I have nothing personally against crepes. They are full of yummy goodness, but they are now creeping into places where crepes once feared to tread.
You see, Bob Evans had a farm. I went there when I was a kid. It had cows and chickens and lots of pigs. Bob founded a restaurant chain and probably became a go-zillionaire, but he didn’t move to Manhattan or open a capuccino bar.
He sold lots of sausage. He had a barn. He wore a hat.
I never met him, but he was a smart guy. His restaurants have always served breakfast all day, which is the greatest invention in American Culinary History. Breakfast isn’t just the most important meal of your day, it is the most awesome, especially when you’re eating it sometime other than first thing in the morning.
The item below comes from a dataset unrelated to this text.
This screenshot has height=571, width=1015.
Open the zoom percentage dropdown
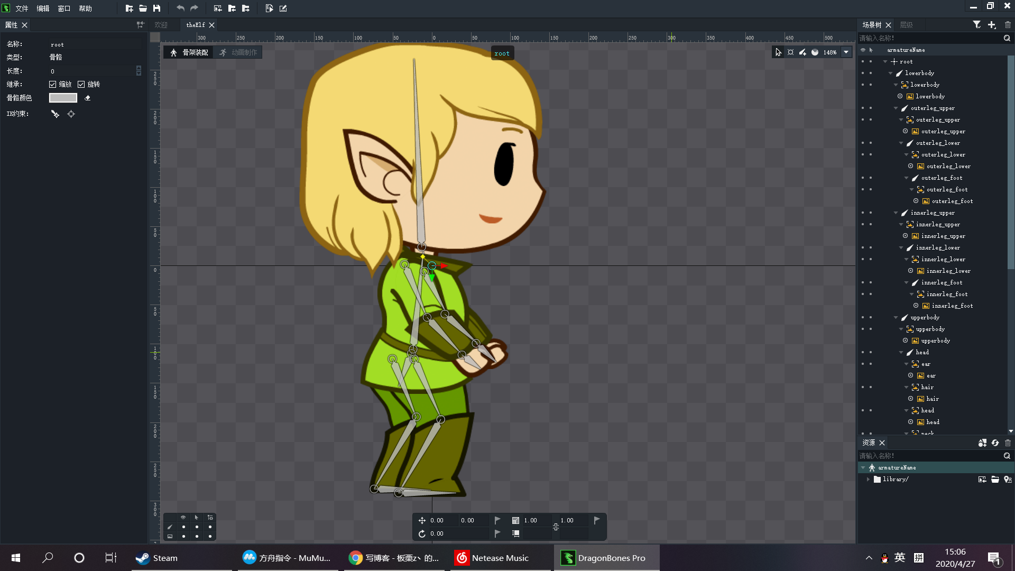(x=846, y=52)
So I sat down recently at our local Bob Evans Restaurant in eager anticipation of breakfast-y goodness, only to find unmistakable evidence that some urbanite with a degree in Culinary Arts has obviously gotten the menu choices into his grip.
Right between the Pot Roast and the Big Egg Breakfast is the Most American Breakfast of All, the Farmer’s Choice… and one of the options is a fruit crepe.
A fruit crepe.
Farmers don’t choose fruit crepes. Farmers don’t ask for fruit crepes. Farmers don’t even know how to spell fruit crepe, not because they’re stupid, but because they’re fruit crepes.
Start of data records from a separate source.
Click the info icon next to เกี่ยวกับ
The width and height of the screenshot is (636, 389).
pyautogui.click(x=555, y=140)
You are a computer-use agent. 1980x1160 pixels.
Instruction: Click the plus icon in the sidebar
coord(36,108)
It’s crepe creep. One day you found a restaurant and general store, then you have 5 of them, then 10, then an entire chain, then executives and shareholders and consultants, then crepes in your Farmer’s Choice Breakfast.
If you’re an artist living in Soho, have a fruit crepe…knock yourself out. If you’re in the Midwest at a Bob Evans, Just Say No to Crepes. The integrity of the Farmer’s Breakfast must be upheld. I don’t go to Papa John’s for sushi, I don’t go to Dairy Queen for a salad, and I don’t go to Bob Evans for a crepe.
I would, however, like some extra syrup with my hotcakes. Bob lived to be 89, he must have been doing something right.